Brain function characteristics of chronic fatigue syndrome: A task fMRI study

Abstract

The mechanism underlying neurological dysfunction in chronic fatigue syndrome/myalgic encephalomyelitis (CFS/ME) is yet to be established. This study investigated the temporal complexity of blood oxygenation level dependent (BOLD) changes in response to the Stroop task in CFS patients.
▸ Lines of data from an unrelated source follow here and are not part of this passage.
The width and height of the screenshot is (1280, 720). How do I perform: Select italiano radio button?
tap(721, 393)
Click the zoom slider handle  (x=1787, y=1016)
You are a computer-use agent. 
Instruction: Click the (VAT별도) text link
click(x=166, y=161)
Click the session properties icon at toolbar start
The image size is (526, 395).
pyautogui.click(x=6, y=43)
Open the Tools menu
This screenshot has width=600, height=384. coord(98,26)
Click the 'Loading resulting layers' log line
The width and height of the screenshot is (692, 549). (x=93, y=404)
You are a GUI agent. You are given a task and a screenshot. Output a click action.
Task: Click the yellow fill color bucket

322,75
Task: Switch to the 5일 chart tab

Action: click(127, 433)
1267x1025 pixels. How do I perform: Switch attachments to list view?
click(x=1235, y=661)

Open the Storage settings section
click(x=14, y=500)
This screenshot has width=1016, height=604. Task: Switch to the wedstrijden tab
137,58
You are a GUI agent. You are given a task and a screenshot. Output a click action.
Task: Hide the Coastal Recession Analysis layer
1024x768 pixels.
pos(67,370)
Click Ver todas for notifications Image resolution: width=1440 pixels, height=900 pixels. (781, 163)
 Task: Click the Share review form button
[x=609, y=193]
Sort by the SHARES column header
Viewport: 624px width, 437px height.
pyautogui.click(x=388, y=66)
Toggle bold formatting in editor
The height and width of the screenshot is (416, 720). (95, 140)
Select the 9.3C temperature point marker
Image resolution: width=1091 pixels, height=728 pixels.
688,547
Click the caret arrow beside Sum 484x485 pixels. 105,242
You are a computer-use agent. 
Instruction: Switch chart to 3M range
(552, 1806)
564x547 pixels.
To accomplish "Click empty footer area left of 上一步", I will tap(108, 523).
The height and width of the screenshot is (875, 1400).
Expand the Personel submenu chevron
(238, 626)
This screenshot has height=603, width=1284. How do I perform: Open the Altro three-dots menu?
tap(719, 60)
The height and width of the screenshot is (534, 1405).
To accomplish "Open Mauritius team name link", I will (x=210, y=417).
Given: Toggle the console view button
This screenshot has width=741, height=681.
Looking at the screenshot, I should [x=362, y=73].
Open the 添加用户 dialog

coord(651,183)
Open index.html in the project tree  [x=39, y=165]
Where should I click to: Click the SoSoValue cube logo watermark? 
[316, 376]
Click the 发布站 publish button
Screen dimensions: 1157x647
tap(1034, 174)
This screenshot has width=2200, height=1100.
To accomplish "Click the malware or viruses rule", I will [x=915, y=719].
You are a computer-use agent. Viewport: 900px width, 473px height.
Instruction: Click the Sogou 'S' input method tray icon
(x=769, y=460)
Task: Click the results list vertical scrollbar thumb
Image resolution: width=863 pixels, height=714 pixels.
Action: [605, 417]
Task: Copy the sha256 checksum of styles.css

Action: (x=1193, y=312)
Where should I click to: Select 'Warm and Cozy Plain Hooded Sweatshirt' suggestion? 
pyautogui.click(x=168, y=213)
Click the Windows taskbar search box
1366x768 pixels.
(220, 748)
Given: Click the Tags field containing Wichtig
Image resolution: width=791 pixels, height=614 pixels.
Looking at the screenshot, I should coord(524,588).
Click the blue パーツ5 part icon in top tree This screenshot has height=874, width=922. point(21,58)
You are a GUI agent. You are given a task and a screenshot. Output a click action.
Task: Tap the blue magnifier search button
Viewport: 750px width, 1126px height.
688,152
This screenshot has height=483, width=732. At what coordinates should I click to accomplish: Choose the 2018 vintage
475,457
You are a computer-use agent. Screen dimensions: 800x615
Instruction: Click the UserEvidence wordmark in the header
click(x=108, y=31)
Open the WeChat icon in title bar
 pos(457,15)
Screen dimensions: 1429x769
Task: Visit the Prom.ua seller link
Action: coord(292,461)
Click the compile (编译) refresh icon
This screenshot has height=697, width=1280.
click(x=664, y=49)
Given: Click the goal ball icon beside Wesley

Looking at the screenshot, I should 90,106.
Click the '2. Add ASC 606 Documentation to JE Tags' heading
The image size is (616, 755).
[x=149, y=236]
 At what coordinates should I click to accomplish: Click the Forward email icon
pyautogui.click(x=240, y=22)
43 CFS patients (47.4 ± 11.8 yrs) and 26 normal controls (NCs, 43.4 ± 13.9 yrs) were included in this study. Their mental component summary (MCS) and physical component summary (PCS) from the 36-item Short Form Health Survey (SF-36) questionnaire were recorded. Their Stroop colour-word task performance was measured by accuracy and response time (RT). The BOLD changes associated with the Stroop task were evaluated using a 2-level general linear model approach. The temporal complexity of the BOLD responses, a measure of information capacity and thus adaptability to a challenging environment, in each activated region was measured by sample entropy (SampEn).

The CFS patients showed significantly longer RTs than the NCs (P < 0.05) but no significant difference in accuracy. One sample t-tests for the two groups (Family wise error adjusted PFWE < 0.05) showed more BOLD activation regions in the CFS, although a two sample group comparison did not show significant difference. BOLD SampEns in ten regions were significantly lower (FDR-q < 0.05) in CFS patients. BOLD SampEns in 15 regions were significantly associated with PCS (FDR-q < 0.05) and in 9 regions were associated with MCS (FDR-q < 0.05) across all subjects. SampEn of the BOLD signal in the medioventral occipital cortex could explain 40% and 31% of the variance in the SF-36 PCS and MCS scores, and those in the precentral gyrus could explain an additional 16% and 7% across all subjects.

This is the first study to investigate BOLD signal SampEn in response to tasks in CFS. The results suggest the brain responds differently to a cognitive challenge in patients with CFS, with recruitment of wider regions to compensate for lower information capacity.